Ces derniers jours, plusieurs contenus diffusés sur les réseaux sociaux, notamment TikTok et X, ont pris pour cible la Première Dame de la République démocratique du Congo, Denise Nyakeru Tshisekedi, avec des propos injurieux, irrévérencieux et dégradants. Cette situation est purement et simplement inacceptable.
Quelle que soit l’opinion que l’on puisse avoir sur les affaires publiques, le respect de la dignité humaine reste un principe non négociable. Attaquer une femme, a fortiori la Première Dame, avec des insultes personnelles, des attaques ad hominem ou des propos dégradants, n’a rien à voir avec le débat démocratique. C’est de la violence verbale, et elle doit être fermement condamnée.
Plusieurs voix se sont déjà élevées. Les Femmes de la Nouvelle Génération pour l’Émergence du Congo (NOGEC) ont publié un communiqué dénonçant ces propos « irrévérencieux, injurieux et dégradants » tenus par certaines influenceuses. Elles y voient non seulement une attaque contre la Première Dame, mais aussi une atteinte plus large à la dignité de toutes les femmes congolaises qui occupent des responsabilités ou s’engagent dans la vie publique. Elles n’excluent pas de saisir la justice.

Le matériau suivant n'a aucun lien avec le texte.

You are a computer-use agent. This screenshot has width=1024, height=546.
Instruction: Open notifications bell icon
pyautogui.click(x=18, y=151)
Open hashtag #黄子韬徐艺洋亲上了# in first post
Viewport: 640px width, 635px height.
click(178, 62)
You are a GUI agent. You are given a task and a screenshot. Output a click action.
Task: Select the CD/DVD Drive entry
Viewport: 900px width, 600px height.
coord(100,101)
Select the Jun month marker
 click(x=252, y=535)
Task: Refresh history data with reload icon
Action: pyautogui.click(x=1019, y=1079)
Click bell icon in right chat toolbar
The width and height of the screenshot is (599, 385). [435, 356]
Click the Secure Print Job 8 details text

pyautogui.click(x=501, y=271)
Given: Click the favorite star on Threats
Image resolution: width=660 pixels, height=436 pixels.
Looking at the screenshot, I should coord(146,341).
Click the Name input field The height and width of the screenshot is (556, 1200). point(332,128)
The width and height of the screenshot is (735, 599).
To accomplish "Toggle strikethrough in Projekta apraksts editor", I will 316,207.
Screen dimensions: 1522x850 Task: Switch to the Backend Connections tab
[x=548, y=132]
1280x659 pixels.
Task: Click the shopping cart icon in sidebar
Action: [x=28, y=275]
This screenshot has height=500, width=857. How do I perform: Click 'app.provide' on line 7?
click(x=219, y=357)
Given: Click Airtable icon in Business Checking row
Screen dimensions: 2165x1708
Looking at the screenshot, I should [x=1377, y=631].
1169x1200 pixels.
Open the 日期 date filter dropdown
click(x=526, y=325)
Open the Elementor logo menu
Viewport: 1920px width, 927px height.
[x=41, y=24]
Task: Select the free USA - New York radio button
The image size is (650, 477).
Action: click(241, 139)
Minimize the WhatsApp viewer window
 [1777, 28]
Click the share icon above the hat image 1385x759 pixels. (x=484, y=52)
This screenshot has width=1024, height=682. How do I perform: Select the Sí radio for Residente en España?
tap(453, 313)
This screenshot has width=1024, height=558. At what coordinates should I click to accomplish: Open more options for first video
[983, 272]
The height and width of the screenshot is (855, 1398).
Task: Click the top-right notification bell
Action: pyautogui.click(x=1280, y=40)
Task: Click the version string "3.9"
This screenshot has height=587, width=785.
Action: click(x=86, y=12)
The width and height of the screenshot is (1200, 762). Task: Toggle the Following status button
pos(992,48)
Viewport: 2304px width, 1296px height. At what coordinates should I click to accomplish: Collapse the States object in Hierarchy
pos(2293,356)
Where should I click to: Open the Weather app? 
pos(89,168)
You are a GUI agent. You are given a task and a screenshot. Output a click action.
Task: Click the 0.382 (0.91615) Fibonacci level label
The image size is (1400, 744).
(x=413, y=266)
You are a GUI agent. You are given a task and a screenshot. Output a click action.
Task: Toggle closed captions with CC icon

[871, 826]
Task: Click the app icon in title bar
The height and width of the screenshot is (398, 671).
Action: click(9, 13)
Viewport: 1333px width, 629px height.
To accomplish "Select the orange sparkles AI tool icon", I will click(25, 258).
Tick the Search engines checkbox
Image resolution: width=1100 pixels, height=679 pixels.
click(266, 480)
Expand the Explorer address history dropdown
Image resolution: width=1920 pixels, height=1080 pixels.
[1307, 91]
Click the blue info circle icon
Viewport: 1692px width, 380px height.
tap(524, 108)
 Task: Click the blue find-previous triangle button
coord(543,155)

Denise Nyakeru Tshisekedi n’est pas une figure anonyme. À travers sa fondation et ses actions concrètes – éducation des jeunes filles, lutte contre les violences basées sur le genre, santé maternelle et infantile, autonomisation des femmes – elle s’investit depuis des années dans des causes qui touchent directement la société congolaise. On peut discuter de ses choix, de ses priorités ou de son action. On ne peut pas, en revanche, accepter qu’elle soit réduite à un objet d’injures gratuites.
Le débat politique a le droit d’être vif, critique et exigeant. Il n’a pas le droit de devenir vulgaire, misogyne ou dégradant. Les réseaux sociaux ne sont pas une zone de non-droit. La liberté d’expression s’arrête là où commence l’atteinte à la dignité d’autrui.
Il est temps que chacun – influenceurs, internautes, leaders d’opinion – prenne conscience de sa responsabilité. Diffuser ou relayer des insultes contre la Première Dame, ou contre n’importe quelle femme, n’est ni courageux ni progressiste. C’est simplement indigne.
La RDC a besoin d’un débat public digne, respectueux et constructif. Pas d’une foire d’empoigne où les injures remplacent les arguments.